┌─ DATA PROVIDED

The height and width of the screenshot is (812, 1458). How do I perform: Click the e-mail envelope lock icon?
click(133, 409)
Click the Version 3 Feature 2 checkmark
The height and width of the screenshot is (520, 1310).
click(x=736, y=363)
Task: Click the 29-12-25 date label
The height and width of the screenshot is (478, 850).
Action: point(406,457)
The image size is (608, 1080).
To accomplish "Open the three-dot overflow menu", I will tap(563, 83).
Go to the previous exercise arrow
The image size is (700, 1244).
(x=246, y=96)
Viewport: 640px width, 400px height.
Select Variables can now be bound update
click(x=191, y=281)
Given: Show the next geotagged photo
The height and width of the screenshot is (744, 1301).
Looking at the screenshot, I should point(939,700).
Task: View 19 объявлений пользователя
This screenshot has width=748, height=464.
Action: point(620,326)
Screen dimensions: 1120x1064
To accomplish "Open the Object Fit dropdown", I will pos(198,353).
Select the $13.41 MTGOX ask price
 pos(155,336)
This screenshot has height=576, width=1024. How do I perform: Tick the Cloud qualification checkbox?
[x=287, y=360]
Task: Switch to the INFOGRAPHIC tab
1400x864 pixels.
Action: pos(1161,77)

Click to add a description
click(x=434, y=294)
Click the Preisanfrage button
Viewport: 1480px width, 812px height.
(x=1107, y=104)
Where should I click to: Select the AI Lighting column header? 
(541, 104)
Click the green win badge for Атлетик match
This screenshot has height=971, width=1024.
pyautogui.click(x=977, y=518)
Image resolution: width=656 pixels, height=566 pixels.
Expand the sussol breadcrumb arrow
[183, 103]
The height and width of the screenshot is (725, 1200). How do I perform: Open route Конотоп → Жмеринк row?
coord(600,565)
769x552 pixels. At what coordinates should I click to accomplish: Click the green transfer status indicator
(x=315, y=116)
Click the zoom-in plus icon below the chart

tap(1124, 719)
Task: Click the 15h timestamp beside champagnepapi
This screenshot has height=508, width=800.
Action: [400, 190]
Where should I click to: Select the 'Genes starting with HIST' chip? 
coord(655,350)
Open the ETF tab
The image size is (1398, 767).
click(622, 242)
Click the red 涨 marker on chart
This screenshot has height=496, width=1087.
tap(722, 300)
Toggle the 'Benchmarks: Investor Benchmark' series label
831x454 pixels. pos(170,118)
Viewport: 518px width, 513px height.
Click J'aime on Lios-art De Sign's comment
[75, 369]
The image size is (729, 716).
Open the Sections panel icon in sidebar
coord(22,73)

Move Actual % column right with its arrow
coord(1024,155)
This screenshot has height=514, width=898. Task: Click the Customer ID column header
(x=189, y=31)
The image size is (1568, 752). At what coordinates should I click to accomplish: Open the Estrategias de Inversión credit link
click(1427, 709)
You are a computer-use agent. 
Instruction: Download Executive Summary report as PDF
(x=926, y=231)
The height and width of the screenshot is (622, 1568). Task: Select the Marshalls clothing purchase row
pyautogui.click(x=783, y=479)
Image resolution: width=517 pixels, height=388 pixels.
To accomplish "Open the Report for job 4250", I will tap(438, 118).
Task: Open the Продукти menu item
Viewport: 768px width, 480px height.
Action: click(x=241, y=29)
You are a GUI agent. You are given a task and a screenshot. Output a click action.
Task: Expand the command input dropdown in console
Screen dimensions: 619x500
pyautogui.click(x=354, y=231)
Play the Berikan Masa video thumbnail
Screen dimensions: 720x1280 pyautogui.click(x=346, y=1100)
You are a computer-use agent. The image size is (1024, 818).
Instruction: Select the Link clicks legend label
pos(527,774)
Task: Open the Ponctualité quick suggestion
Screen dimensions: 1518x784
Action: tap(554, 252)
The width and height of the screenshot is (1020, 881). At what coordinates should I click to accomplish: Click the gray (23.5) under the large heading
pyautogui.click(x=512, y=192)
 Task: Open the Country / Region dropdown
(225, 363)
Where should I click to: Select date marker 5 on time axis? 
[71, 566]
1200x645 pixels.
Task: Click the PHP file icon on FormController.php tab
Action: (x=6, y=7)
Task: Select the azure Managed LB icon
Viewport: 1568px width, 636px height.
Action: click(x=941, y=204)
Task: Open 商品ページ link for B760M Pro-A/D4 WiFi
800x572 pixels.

└─

WHAT THIS TASK INVOLVES ▸ In restating the data, begin at its first line, reproduce each line word for word, and conclude with the line that contains "Go to the previous exercise arrow".

PROBLEM SOLUTION ▸
The height and width of the screenshot is (812, 1458). How do I perform: Click the e-mail envelope lock icon?
click(133, 409)
Click the Version 3 Feature 2 checkmark
The height and width of the screenshot is (520, 1310).
click(x=736, y=363)
Task: Click the 29-12-25 date label
The height and width of the screenshot is (478, 850).
Action: point(406,457)
The image size is (608, 1080).
To accomplish "Open the three-dot overflow menu", I will tap(563, 83).
Go to the previous exercise arrow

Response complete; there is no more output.